For years I’ve heard UI niceties referred to as "Chrome". "Chrome" implies that something isn’t essential to how the product functions, but is just there to improve the "look and feel". Recently I worked with a guy who categorized features based on the components of a hamburger. The joke there is that while everyone wants to work on the meat of a project, sooner or later someone’s gotta make the bun. Putting that into software project terms, everyone wants to work on the business layer, and no-one wants to work on the boring, repetitive maintenance interfaces.
I don’t think a single, shiny word properly conveys an appropriate stratification of how important something truly is. I have therefore created my new list for prioritizing project features.
- Essential
- Enhancement
- Chrome
- Bling
- Doilies
Obviously "Essential" items must go in. These are the main project features. Without these, there is no product.

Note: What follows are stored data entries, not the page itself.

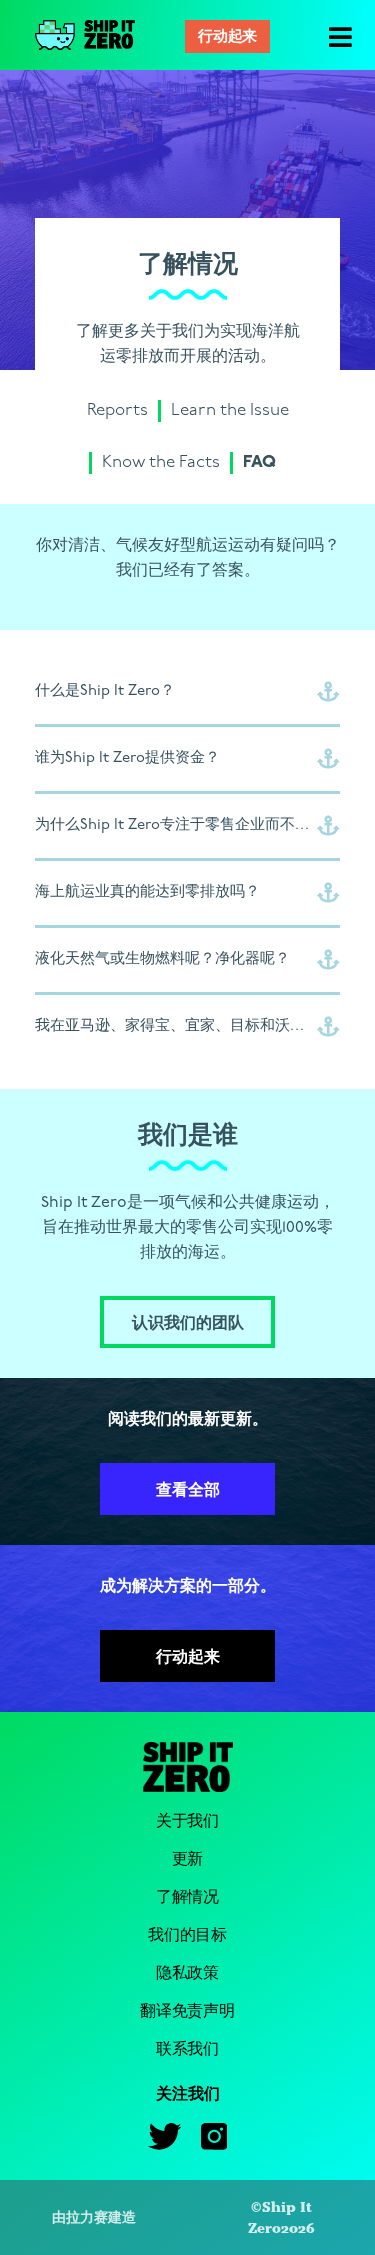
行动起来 (227, 37)
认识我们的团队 (188, 1324)
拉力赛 (87, 2217)
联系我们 (187, 2049)
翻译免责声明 (187, 2011)
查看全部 (188, 1491)
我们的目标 (187, 1935)
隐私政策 (187, 1973)
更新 (187, 1859)
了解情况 (187, 1897)
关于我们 (187, 1821)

"Enhancement" items might be something like a wizard interface to make common tasks easier. Maybe you could survive without them, but you wouldn’t want to.

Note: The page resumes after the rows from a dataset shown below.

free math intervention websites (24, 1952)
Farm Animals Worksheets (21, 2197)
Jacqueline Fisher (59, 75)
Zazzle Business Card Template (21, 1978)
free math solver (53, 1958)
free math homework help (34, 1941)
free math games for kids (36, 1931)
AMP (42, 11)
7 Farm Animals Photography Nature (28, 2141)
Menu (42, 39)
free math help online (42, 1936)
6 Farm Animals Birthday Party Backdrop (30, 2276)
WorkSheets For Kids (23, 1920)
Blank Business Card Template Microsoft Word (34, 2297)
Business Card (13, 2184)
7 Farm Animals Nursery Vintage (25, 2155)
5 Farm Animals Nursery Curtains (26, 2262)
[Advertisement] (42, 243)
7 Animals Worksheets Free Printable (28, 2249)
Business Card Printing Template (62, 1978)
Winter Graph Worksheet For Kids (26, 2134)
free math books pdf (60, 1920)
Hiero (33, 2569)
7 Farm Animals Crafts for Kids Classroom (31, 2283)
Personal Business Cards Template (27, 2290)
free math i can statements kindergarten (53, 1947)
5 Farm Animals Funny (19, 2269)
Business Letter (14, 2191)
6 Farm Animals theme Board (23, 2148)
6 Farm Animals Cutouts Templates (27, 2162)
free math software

The standard "Chrome" entry is still there, but we can now divide off the truly non-essential showy things. For instance, a context-menu or shortcut key might be considered an enhancement. In the right hands it can make the user more productive, and has become somewhat of an expectation these days. It’s not going to hold up the beta testing, though. This is a back-burner item, but should be there before the product ships. I think tooltips might go at the chrome level, although it’s easy enough to argue that they are standard expectations. They’re not essential, and once a user is used to the application they’ll never be used again. Then again, tooltips provide essential information for new users and help get them up to speed on an unfamiliar application. During development you must remember that there’s always the possibility that the Essential or Enhancement features that the tooltips would support might be refactored, removed, or redesigned before the product ships, so they should be put on hold until the main product features are in place, and fairly solid, or you could end up wasting a lot of effort on things that get yanked later on.

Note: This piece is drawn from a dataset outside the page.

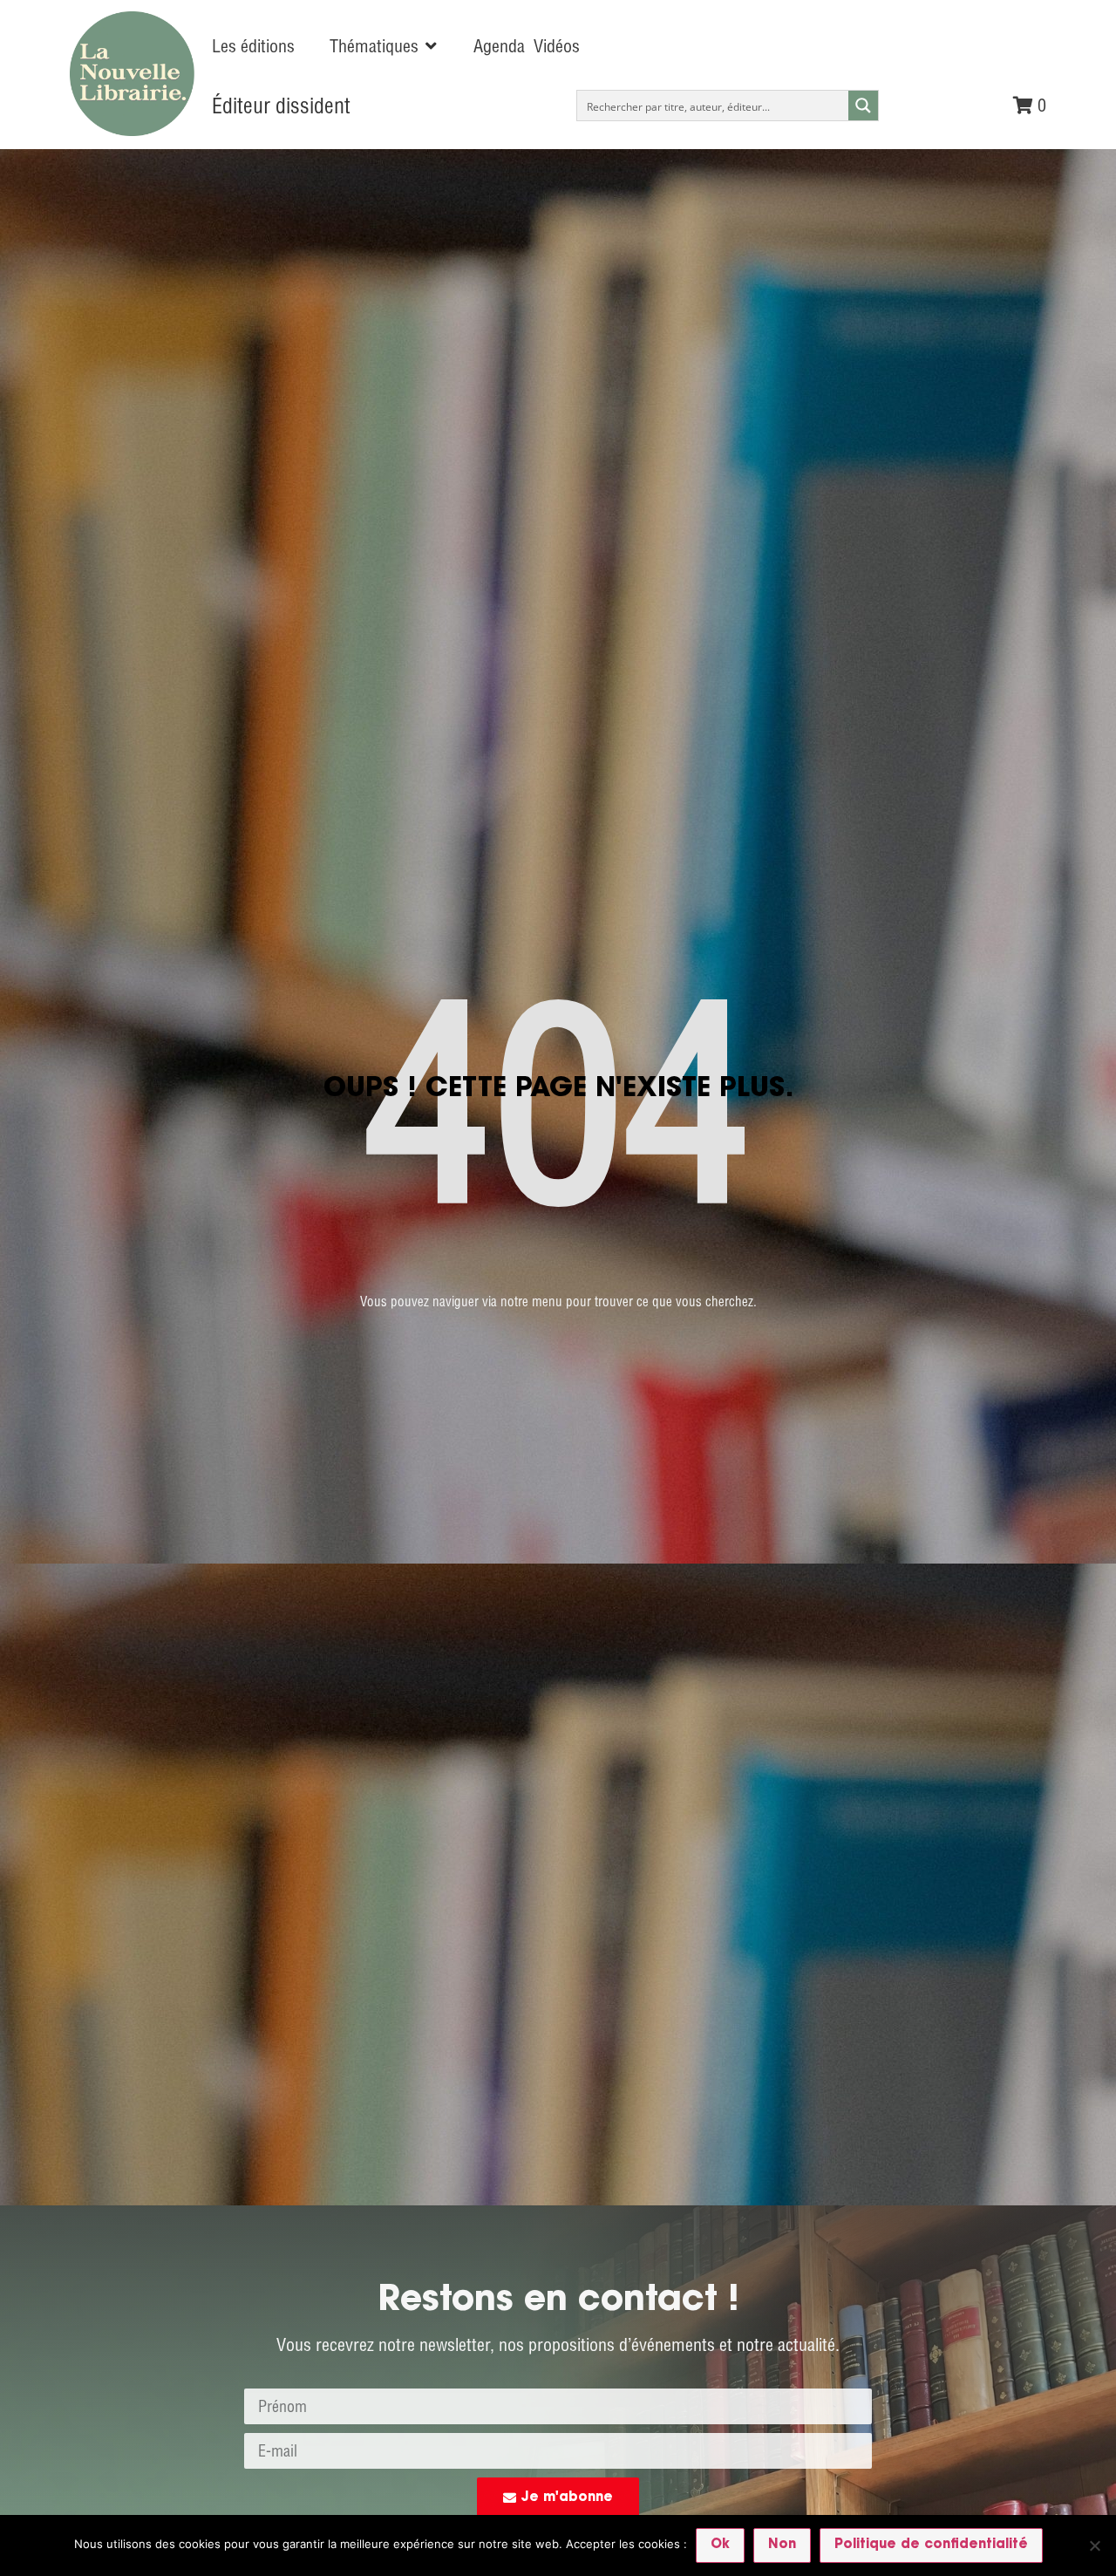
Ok (720, 2545)
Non (782, 2545)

"Bling" might include items that affect a product’s overall "feel". Things like a unified set of high-color icons on the toolbar. "Bling" doesn’t add any usability to a product, but gives it an overall feeling of quality. It’s not terribly important, but it’s something someone should probably pay attention to before the product ships. An example of bad Bling is TOAD, the third-party "Enterprise Manager" for Oracle. Let’s not even get into what an Essential-level tool this is, and how many million points off Oracle gets for not writing it themselves. Let’s just examine TOAD on its own. 16 color icons in this day and age? Oh, and they’re not ALL 16 colors, there are some 256+ color icons on the toolbars, mixed in with the 16 color ones. The 16 color icons make me feel like I’m back in Windows 3.1. The 256+ color icons are more "normal". The fact that the two are mixed up together makes me feel that somewhere along the line, someone just couldn’t be bothered to unify the whole UI. It’s a totally unimportant thing from a usability standpoint, but still manages to leave me with an overall feeling of "cheap".
And last, and certainly least, doilies. These are items that we can all agree are totally non-important, like the doily under your baklava. Is there any reason you can’t eat baklava straight off the plate? No, but they put a doily under there anyway to soak up the extra juices. Non-important in every respect, but it makes it look "fancy". In the software world, this would be things like skinning support. Skinning support offers absolutely nothing in terms of usability, and in the hands of a poor skin designer might totally ruin the user experience. The fact that you have skinning support lets your users know one of two things. Either your product is so solid that your developers had a ton of free time to build the skinning support, or that your priorities are totally out of whack. Most of the time, it’s the latter. Don’t even bother adding doily-level features to a product unless you are dead-sure that the rest of the application is absolutely solid. It makes you look like you’re trying too hard. It makes you look that much worse if a user finds an essential bug.